Here in Atlanta, I volunteered my time to help out on a local, regenerative urban garden that’s run in conjunction with the city’s chain of Souper Jenny cafes. Believing that I’d had a hand in a farm-to-table loop, I asked whether the vegetables grown in this garden were used in the cafe’s menu items.

The head farmer—Farmer Jeff—adamantly shook his head. “About 1% of the ingredients actually come from the garden,” he said. “This is more of a passion project. It wouldn’t really be possible without volunteers.”

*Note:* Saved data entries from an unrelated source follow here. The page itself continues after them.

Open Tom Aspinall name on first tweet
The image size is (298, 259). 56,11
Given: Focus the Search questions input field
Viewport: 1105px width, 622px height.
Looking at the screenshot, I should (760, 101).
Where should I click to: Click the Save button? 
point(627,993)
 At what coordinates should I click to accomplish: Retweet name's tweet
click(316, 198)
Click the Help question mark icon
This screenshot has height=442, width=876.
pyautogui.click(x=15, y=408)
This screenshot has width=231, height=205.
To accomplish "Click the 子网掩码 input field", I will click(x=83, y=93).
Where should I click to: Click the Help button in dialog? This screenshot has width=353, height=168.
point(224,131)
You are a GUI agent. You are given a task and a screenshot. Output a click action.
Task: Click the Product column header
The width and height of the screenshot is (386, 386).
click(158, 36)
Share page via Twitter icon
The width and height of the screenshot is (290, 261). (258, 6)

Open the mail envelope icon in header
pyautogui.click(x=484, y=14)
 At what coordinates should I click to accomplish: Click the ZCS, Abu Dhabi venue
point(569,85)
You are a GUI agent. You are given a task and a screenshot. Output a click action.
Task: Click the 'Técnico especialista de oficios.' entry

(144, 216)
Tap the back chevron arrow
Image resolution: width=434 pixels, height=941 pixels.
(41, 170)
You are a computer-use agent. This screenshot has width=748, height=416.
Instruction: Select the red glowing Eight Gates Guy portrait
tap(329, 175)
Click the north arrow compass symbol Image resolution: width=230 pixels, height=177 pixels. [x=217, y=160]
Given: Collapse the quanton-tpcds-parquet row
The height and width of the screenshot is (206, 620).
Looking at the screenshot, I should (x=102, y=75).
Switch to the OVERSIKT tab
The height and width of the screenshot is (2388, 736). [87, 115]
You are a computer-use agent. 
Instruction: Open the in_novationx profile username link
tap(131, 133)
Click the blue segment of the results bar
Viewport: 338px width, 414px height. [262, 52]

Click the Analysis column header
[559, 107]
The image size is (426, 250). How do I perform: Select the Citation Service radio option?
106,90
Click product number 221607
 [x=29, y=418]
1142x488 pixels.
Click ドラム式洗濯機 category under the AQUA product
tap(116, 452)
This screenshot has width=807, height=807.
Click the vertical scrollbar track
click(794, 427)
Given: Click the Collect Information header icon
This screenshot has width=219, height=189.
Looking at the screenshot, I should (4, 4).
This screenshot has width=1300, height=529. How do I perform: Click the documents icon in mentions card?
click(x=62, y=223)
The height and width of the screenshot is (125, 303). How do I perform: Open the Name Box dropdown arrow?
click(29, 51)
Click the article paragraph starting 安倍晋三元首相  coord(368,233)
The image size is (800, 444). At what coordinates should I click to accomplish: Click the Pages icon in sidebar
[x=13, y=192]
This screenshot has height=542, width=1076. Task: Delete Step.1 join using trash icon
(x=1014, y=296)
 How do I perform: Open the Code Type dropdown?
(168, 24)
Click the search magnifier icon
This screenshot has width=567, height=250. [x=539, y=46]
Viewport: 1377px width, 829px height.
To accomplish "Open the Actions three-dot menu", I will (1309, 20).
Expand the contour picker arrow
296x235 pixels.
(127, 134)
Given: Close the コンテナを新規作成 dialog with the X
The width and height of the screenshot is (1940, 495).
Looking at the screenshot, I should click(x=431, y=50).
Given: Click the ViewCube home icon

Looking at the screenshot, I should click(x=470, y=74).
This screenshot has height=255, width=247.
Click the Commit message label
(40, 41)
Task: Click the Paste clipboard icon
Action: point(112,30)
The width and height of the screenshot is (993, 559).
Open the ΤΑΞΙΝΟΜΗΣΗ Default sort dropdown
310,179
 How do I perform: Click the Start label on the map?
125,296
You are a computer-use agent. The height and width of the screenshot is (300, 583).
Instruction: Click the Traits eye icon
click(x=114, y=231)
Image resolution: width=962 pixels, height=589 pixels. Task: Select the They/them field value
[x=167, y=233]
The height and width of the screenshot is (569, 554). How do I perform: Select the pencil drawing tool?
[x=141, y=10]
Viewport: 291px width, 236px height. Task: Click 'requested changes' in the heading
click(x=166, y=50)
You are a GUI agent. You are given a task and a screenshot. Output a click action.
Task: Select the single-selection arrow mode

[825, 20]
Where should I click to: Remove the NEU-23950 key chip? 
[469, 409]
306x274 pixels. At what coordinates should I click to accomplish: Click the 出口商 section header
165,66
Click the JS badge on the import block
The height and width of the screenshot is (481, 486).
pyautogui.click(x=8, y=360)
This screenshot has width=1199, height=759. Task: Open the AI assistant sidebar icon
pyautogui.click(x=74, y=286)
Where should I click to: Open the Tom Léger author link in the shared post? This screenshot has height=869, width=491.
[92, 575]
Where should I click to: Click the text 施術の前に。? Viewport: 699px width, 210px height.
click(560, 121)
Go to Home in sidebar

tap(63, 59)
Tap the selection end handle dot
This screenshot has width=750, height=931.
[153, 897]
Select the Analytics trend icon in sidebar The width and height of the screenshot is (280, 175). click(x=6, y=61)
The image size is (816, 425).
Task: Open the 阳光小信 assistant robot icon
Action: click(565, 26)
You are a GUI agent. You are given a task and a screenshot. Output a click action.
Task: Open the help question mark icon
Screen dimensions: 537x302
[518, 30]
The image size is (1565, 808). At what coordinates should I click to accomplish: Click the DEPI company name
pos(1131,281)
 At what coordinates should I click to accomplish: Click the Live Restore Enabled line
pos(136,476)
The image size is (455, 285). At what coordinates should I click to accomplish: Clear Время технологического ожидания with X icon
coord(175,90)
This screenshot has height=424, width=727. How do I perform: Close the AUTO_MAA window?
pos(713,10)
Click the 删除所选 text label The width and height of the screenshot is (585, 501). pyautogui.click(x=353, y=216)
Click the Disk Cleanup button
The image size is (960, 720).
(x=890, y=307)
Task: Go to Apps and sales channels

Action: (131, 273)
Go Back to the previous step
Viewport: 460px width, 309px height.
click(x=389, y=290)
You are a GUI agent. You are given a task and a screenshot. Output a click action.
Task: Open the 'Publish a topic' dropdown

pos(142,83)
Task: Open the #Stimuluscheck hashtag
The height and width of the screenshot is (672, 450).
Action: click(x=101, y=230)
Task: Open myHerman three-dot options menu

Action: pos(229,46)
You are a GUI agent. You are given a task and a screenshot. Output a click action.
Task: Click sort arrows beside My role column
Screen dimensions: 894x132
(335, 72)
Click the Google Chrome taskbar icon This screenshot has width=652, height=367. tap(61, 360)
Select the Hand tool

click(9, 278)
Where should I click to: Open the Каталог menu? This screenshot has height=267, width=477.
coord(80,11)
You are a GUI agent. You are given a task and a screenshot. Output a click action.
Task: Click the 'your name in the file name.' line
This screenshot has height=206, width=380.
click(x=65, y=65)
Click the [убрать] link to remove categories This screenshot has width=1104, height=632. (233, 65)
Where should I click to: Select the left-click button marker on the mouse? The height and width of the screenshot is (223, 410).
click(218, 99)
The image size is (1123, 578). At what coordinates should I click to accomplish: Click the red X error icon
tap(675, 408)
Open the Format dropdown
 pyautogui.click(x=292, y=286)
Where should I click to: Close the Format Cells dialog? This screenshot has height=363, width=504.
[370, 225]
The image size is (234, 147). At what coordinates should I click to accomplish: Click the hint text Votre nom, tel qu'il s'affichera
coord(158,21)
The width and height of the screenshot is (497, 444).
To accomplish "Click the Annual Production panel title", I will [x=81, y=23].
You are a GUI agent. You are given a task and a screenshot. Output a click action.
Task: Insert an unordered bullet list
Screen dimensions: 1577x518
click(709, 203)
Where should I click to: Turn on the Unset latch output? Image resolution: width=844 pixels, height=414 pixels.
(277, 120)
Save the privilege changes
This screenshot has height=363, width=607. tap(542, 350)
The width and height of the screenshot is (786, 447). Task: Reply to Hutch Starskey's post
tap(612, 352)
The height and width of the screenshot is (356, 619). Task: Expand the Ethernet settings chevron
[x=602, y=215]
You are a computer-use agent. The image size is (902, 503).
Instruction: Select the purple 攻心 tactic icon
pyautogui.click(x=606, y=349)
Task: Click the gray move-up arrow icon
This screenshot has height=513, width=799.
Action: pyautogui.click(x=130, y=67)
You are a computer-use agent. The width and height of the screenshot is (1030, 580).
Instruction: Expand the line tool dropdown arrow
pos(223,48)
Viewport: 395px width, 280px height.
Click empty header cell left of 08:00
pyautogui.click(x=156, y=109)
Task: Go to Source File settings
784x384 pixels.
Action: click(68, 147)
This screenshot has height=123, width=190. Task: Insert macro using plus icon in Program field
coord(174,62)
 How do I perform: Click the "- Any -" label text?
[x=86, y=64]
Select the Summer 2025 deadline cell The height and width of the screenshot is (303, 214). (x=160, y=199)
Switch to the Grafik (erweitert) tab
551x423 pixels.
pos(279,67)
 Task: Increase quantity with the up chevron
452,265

The more research I did, the more testimony I collected, the more I realized that true self-sustainability is and has always been, for lack of a better word, a lie. It’s feasible, sure, but it would be an incredibly lonely life to endure. After two years in isolation, I believe many of us have had our eyes forcibly opened to the dangerous pitfalls of seclusion.

Loneliness kills. Literally.

“The loneliness crisis is real, and has definitely been exacerbated since COVID,” Tina said. “People want to live with neighbors who they know and they trust and they feel supported by — and it’s a very natural instinct, I think, as a human, to want to feel like you belong to something bigger than yourself.”

Elaborating on that innate human instinct, Birch explained that unidirectional social evolution is a misguided theory. Humans have always experimented with unique solutions to old problems. There are even times, when we’re unsatisfied with our present situations, that we’ll look back, searching for answers in our past.

“A lot of the language that you might encounter around these topics is that we have to go back to something,” Lewis affirmed. “I think there’s a different question that needs to be asked: Knowing what we know now, how can we proceed?”

Community is always intentional. It remains necessary. It’s active. We have to seek out others—to create, build, and cherish community—because belonging won’t just happen to us. Our place in this odd world must be carved.

The journey home, I’ve learned, is also a journey forward.